## Tarefa 1
No trecho sobre a música na escola, que instrumento Bertodo passou a ter vontade de aprender?

## Trecho de origem

******************************

Uma grande vantagem dos grupos focais, entretanto, é sua capacidade de capturar respostas a eventos enquanto se desenrolam. A chave para se produzir achados de pesquisa que transcendam o puramente descritivo e comecem a ser analíticos reside no estudo dos padrões em nossos dados (BARBOUR, 2009). Esses padrões aparecem claramente quando o foco da discussão vai se direcionando até constituir um tópico comum nos participantes, embora pertencentes a diferentes grupos focais. No caso da presença da música no colégio e a sua função como tema de discussão nos grupos traz uma visão de mudança e melhorias para a qualidade de vida do aluno dentro do ambiente escolar:

MOD: O que vocês acham que a música faz na escola? BRUNO: faz com que a gente aprenda a lidar com a música desde pequenos, sabe... porque na 5ª série por exemplo já tem música e antigamente nenhuma turma tinha... (aluno do grupo I) FINATO: a gente não tinha graça, ficava na sala fazendo outras atividades que não eram tanto legal como a aula de música. A gente acaba sempre escrevendo ou falando e aqui a gente pode interagir com os instrumentos musicais... isso aí. GABRIEL: porque também é um momento de descontração da gente, da para dar um pouco de relaxada... (alunos do grupo II)

Esses aspectos relacionados à função da música na escola e suas contribuições, a partir dos depoimentos dos alunos, são representados na Figura 43:

183

Atividade diferenciada

Estilo de vida, no dia a dia

Diversão Descontração Incentivo

Expressão, comunicação, autoestima.

Coordenação

Concentração, pensar, refletir.

Melhor desempenho nas outras áreas Figura 43: Codificação 2 – Contribuições

Quando a música na escola desperta o interesse nos alunos, de empreender novos desafios, fazer atividades relacionadas com as práticas musicais fora do ambiente escolar, isso acaba refletindo no desenvolvimento musical do/dos aluno/s e indiretamente enriquecendo a aula de música dentro da escola: MOD: O contato com a educação musical dentro da escola então abriu possibilidades para vocês fazerem algum tipo de atividade musical fora dela... BERTODO: [...] me interessei a fazer aulas de cavaquinho MOD: começou a estudar? BERTODO: não, só fiquei com vontade.... (risadas) tenho um cavaquinho só que aprendo em casa, sozinho...com a aula de música me deu mais vontade de aprender alguma coisa... MOD: tem pensado ter aulas com um professor ou pela internet? BERTODO: com professor, pela internet é muito complicado... (aluno do grupo II)

******************************

## Listagem fornecida

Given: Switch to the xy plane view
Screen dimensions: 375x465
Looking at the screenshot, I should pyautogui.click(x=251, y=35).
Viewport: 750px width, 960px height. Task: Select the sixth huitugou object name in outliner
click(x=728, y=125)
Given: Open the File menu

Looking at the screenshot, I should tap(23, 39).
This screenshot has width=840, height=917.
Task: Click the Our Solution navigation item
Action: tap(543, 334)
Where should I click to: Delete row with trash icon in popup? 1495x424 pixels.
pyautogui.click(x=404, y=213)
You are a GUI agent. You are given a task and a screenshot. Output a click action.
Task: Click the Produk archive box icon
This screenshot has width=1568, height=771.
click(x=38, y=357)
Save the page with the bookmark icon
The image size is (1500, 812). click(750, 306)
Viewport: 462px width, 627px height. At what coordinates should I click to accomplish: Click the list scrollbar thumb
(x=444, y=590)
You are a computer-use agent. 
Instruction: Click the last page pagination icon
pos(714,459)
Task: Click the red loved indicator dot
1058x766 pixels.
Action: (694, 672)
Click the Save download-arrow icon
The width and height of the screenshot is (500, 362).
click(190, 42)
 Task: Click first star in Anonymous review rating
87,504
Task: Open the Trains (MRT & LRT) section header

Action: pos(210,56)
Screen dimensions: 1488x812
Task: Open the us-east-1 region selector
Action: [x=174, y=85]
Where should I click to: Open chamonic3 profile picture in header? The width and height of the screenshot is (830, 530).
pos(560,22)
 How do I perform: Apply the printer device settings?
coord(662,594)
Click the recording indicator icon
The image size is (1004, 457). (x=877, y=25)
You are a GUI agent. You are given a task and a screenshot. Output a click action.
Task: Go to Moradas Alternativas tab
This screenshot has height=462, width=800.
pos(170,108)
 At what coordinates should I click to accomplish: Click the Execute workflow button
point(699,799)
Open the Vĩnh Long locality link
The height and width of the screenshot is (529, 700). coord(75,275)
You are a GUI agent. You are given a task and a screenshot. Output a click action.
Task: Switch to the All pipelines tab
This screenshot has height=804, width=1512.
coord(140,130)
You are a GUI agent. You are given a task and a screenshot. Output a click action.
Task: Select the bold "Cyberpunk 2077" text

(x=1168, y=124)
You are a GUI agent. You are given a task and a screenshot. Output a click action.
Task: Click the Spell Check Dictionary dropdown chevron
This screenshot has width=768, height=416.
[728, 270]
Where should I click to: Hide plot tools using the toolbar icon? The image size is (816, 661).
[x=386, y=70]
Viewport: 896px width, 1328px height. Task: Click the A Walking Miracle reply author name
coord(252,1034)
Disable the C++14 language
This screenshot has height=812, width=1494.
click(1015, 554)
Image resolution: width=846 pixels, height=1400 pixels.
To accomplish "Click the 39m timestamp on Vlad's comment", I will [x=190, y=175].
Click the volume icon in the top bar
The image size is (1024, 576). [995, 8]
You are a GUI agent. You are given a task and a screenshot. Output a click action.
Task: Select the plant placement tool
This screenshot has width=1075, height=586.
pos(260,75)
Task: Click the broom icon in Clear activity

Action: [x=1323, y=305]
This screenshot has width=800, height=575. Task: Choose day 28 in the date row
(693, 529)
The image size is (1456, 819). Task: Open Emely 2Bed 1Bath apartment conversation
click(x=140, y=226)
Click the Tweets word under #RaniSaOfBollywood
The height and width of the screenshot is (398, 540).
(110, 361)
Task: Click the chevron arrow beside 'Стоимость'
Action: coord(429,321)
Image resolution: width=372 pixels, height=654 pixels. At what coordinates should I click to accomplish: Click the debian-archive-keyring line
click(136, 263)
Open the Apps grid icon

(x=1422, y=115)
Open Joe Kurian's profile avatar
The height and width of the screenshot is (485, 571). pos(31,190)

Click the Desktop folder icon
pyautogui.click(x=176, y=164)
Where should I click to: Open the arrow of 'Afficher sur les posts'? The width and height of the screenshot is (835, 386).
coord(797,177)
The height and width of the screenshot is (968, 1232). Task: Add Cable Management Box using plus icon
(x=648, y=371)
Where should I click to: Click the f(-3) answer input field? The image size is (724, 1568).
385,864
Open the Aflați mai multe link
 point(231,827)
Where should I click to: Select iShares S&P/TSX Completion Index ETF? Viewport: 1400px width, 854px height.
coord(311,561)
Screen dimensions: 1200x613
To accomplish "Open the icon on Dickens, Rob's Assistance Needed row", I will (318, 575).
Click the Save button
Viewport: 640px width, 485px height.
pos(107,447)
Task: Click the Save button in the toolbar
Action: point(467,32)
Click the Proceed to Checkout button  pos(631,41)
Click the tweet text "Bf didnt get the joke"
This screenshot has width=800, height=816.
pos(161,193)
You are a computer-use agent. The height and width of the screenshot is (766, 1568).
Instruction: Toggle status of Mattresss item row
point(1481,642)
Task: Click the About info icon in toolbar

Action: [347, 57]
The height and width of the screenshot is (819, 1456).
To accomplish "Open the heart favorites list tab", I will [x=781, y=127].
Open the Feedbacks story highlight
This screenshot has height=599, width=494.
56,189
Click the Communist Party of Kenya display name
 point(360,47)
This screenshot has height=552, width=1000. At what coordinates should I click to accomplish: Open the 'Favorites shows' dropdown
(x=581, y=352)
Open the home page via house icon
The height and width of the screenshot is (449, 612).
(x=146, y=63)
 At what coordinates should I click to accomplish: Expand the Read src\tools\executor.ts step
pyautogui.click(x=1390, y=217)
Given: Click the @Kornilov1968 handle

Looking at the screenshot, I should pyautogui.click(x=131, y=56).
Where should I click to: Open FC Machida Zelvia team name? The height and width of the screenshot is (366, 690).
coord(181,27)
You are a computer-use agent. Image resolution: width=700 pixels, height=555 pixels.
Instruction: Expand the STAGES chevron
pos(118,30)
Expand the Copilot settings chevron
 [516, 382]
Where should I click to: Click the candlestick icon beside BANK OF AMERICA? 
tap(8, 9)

******************************

## Tarefa 2
Na listagem, comece na linha que contém "Open the Feedbacks story highlight" e pare depois da que contém "(x=581, y=352)". Reproduza só essas linhas, com os pedidos, e reescale as coordenadas das respostas multiplicando-as por 0,45 e arredondando para inteiros, com as metades para cima.

## Resultado 1
O cavaquinho.

## Resultado 2
Open the Feedbacks story highlight
This screenshot has height=599, width=494.
25,85
Click the Communist Party of Kenya display name
 point(162,21)
This screenshot has height=552, width=1000. At what coordinates should I click to accomplish: Open the 'Favorites shows' dropdown
(x=261, y=158)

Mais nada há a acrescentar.